> [Fragment tekstu]
· · · ·
Jeszcze jedno oblicze reprezentacyjnego chaosu. Oceny po meczu Polski z Islandią

Jeszcze jedno oblicze reprezentacyjnego chaosu. Oceny po meczu Polski z Islandią

Kozłowski, Świderski, Jóźwiak i Moder w meczu z Islandią
Kozłowski, Świderski, Jóźwiak i Moder w meczu z Islandią Źródło:Newspix.pl / Piotr Kucza / FotoPyK
Reprezentacja Polski, mimo wcześniejszych zapowiedzi Paulo Sousy, znów zagrała w zestawieniu mocno eksperymentalnym. Niestety większość zawodników zawiodła, przez co tylko zremisowaliśmy 2:2. Największym powodem do radości jest dobry występ Kozłowskiego.

8 czerwca reprezentacja Polski zmierzyła się z Islandią w ostatnim sparingu przed Euro 2020. Jak zagrali poszczególni Biało-Czerwoni?

Wojciech Szczęsny (5) – Nie mógł nic zrobić przy żadnej z bramek dla Islandii. Poza tymi sytuacjami raczej pozostawał bezrobotny.

Tomasz Kędziora (6) – Najbardziej solidny z całej trójki obrońców, choć nie było to trudne. W obronie czasem dawał się ogrywać, ale nie w jakiś wstydliwy sposób. Obiecująco pokazywał się za to w ofensywie. Mecz powinien skończyć z asystą, ale po jego centrze Kozłowski niecelnie uderzył głową.

Kamil Glik (5) – U Paulo Sousy dużą wagę przykłada się do tego, jak obrońcy wyprowadzają piłkę. Glik nie jest w tym mistrzem, przez co Portugalczyk miał wobec niego obiekcje. W obronie natomiast czasem bywał spóźniony, choć wybił też jedno takie dośrodkowanie, po którym mogło być gorąco pod naszą bramką. Ogólnie zagrał przyzwoicie, lecz silniejsi rywale mogą obnażyć jego braki.

Paweł Dawidowicz (3) – Wyglądał, jakby bardzo się stresował. Co może martwić w perspektywie Euro i tego, że wczoraj z Islandią jednak graliśmy towarzysko. Paulo Sousa mocno irytował się na to, jak źle rozgrywał od tyłu. Po paru jego zagraniach Islandia miała okazję, by groźnie skontrować.

Przemysław Frankowski (3) – Chyba nie czuje się zbyt komfortowo w roli wahadłowego albo zżera go reprezentacyjny stres. Większość jego zagrań była asekurancka, z Islandią nie podejmował żadnego ryzyka, a przecież właśnie tego się od niego oczekuje.
· · · ·
> [Zapisane rekordy]
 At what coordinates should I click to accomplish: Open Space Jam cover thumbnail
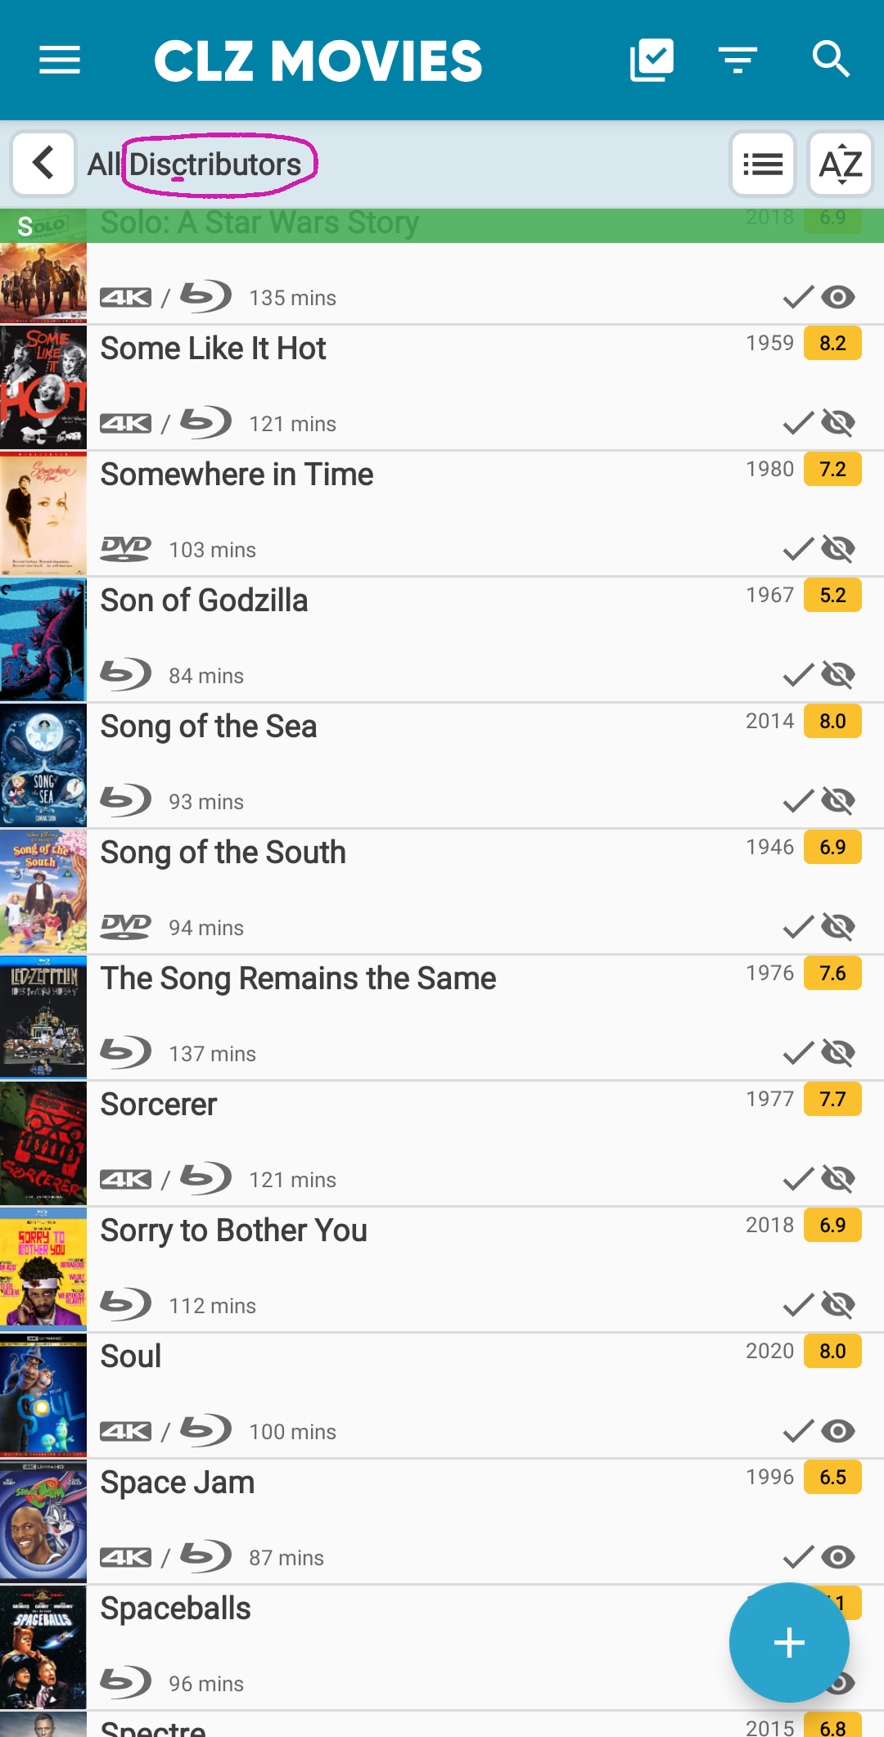coord(43,1521)
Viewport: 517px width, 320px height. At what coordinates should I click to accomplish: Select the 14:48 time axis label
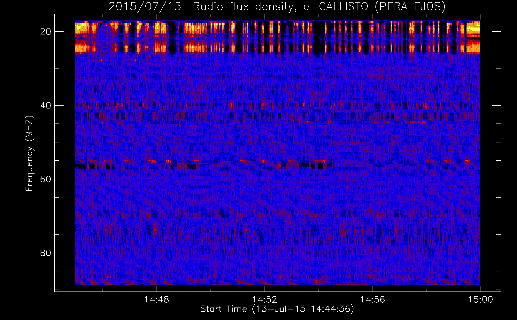coord(157,300)

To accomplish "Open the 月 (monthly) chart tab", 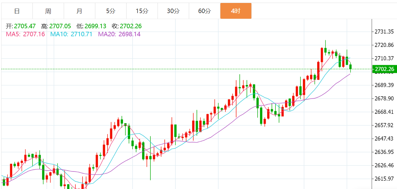I will (x=80, y=11).
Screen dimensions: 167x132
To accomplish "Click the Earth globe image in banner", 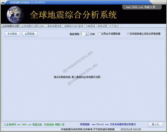I will pyautogui.click(x=15, y=15).
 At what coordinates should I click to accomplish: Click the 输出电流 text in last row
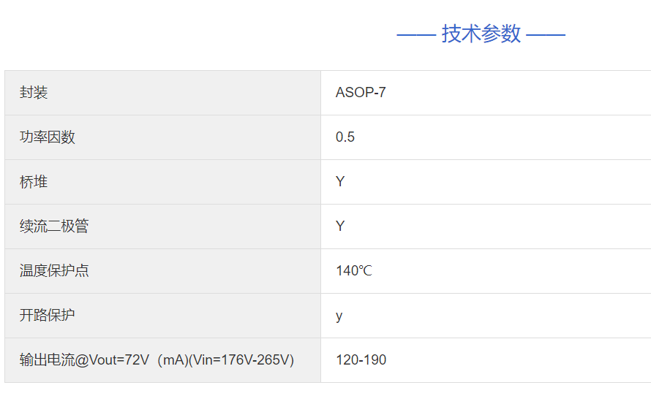point(47,360)
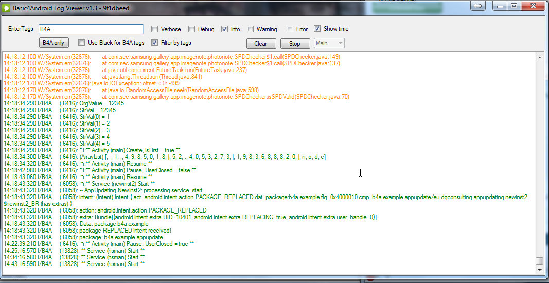The height and width of the screenshot is (283, 549).
Task: Tick the Error checkbox
Action: [290, 29]
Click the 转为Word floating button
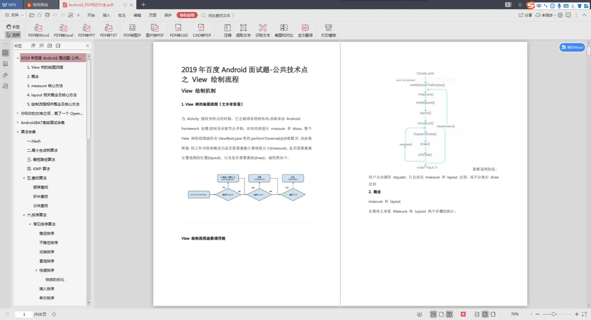This screenshot has height=320, width=591. click(x=572, y=47)
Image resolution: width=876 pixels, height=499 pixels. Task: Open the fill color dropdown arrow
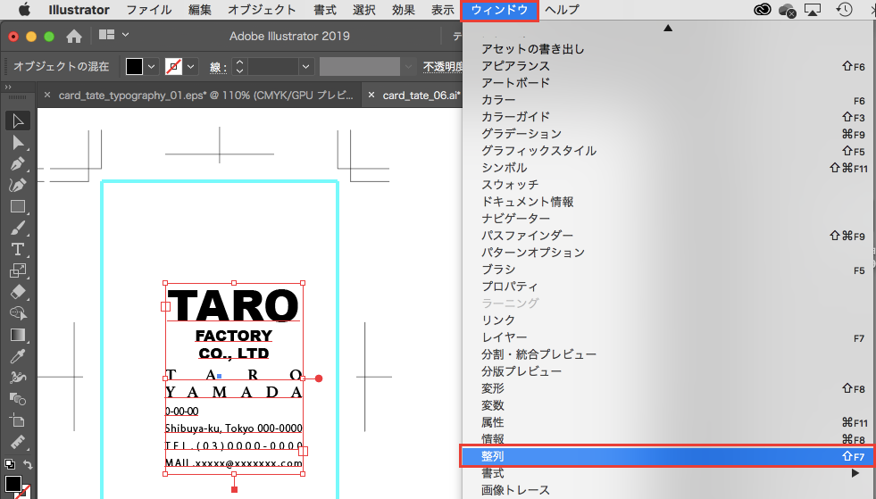pyautogui.click(x=151, y=67)
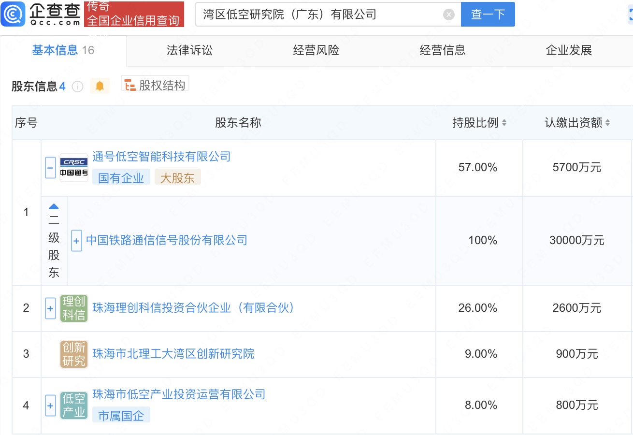The height and width of the screenshot is (435, 633).
Task: Click the 理创科信 green company logo
Action: (74, 308)
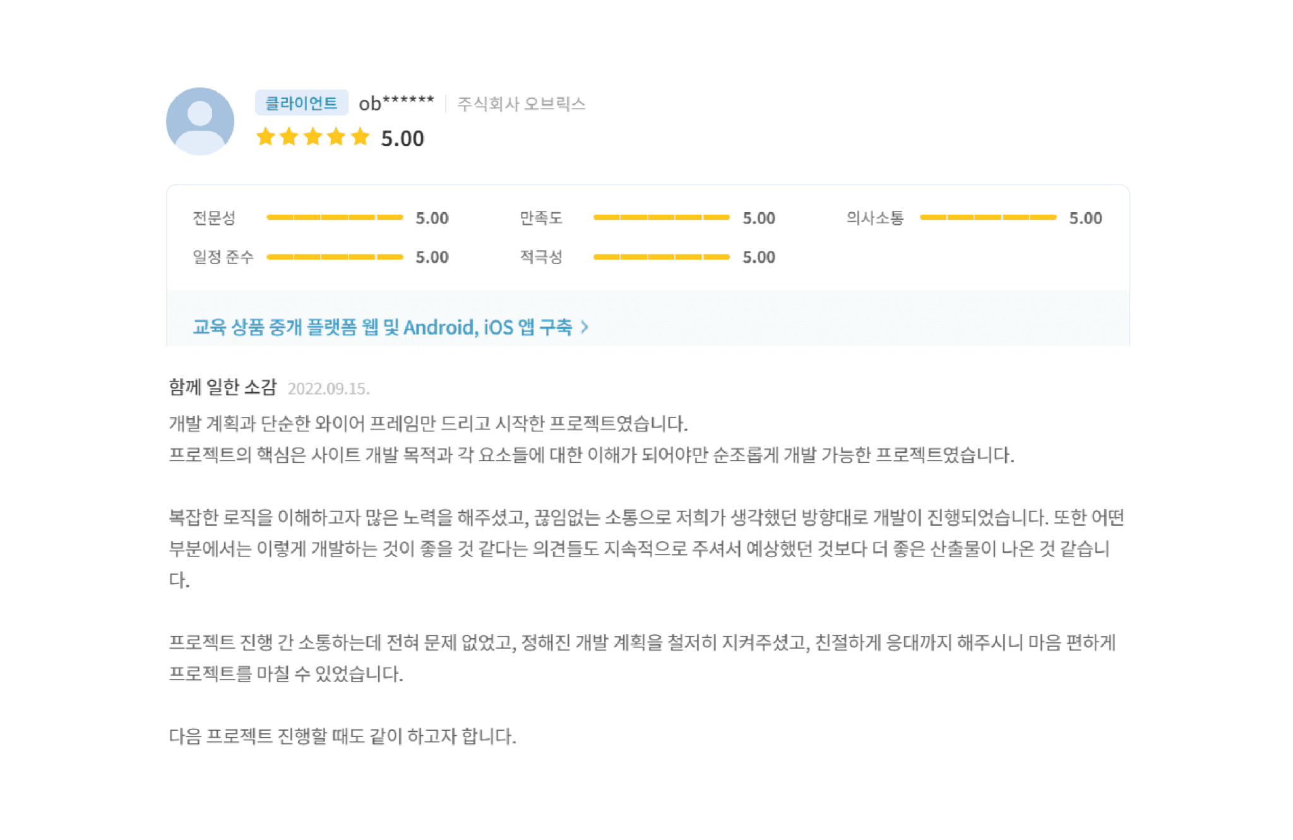Select the first star of the overall rating
Screen dimensions: 1293x840
(266, 136)
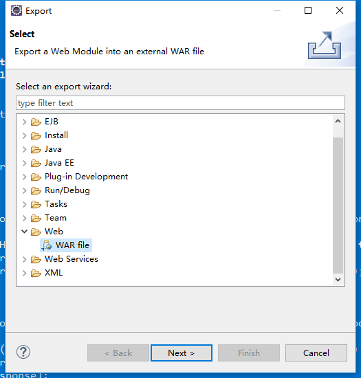Click the Eclipse Export window icon
Image resolution: width=361 pixels, height=378 pixels.
(x=17, y=10)
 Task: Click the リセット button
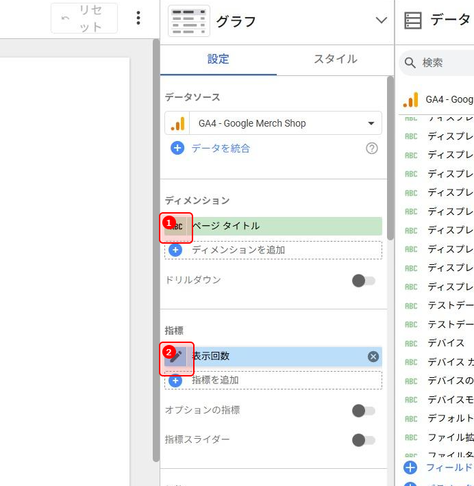(x=84, y=18)
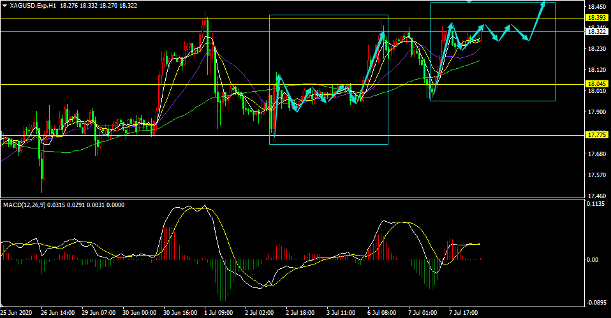Open the XAGUSD.Exp chart dropdown triangle
Image resolution: width=611 pixels, height=318 pixels.
tap(4, 6)
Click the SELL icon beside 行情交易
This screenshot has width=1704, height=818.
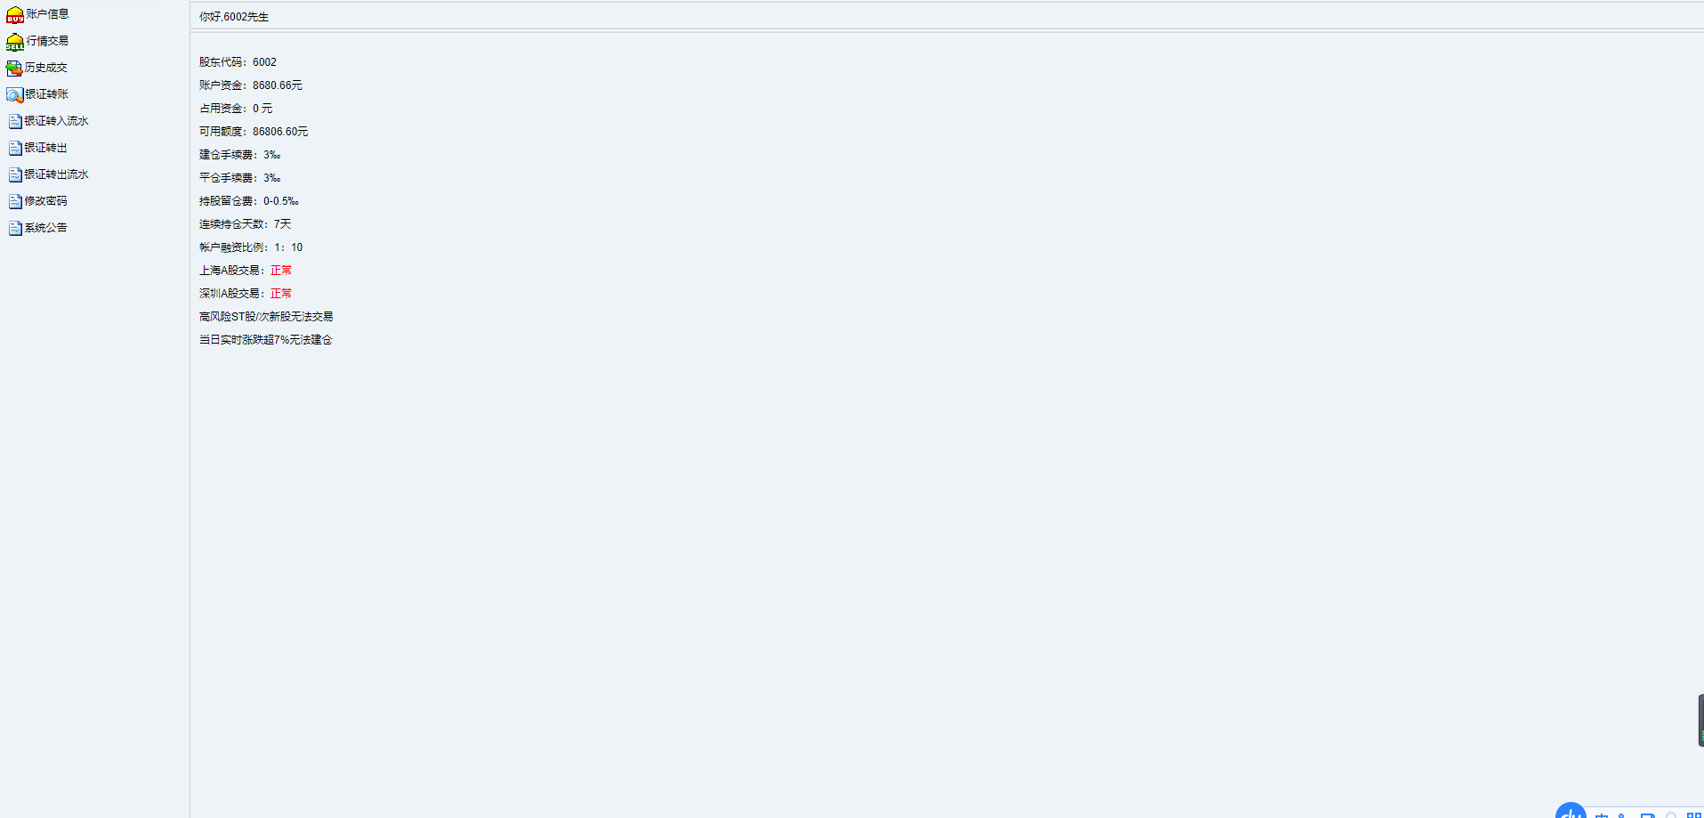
· · · ·
> [Zadanie A] Wyjaśnij na podstawie tekstu o meczu Polski z Islandią, dlaczego Paulo Sousa miał obiekcje wobec Kamila Glika.
> [Zadanie B] Przekształć fragment rekordów od wiersza zawierającego „At what coordinates should I click to accomplish: Click” do wiersza zawierającego „This screenshot has height=320, width=591.” (oba włącznie) w listę JSON ciągów znaków, po jednym na każdy wiersz, z pominięciem pustych wierszy. Obrazy pomiń w odpowiedzi.

> [Odpowiedź A] Paulo Sousa przykłada dużą wagę do tego, jak obrońcy wyprowadzają piłkę. Glik nie jest w tym mistrzem, dlatego selekcjoner miał wobec niego obiekcje.

> [Odpowiedź B]
[
  " At what coordinates should I click to accomplish: Click the 输出电流 text in last row",
  "point(47,360)",
  "The height and width of the screenshot is (283, 549).",
  "Task: Tick the Error checkbox",
  "Action: [290, 29]",
  "Click the 转为Word floating button",
  "This screenshot has height=320, width=591. click(x=572, y=47)"
]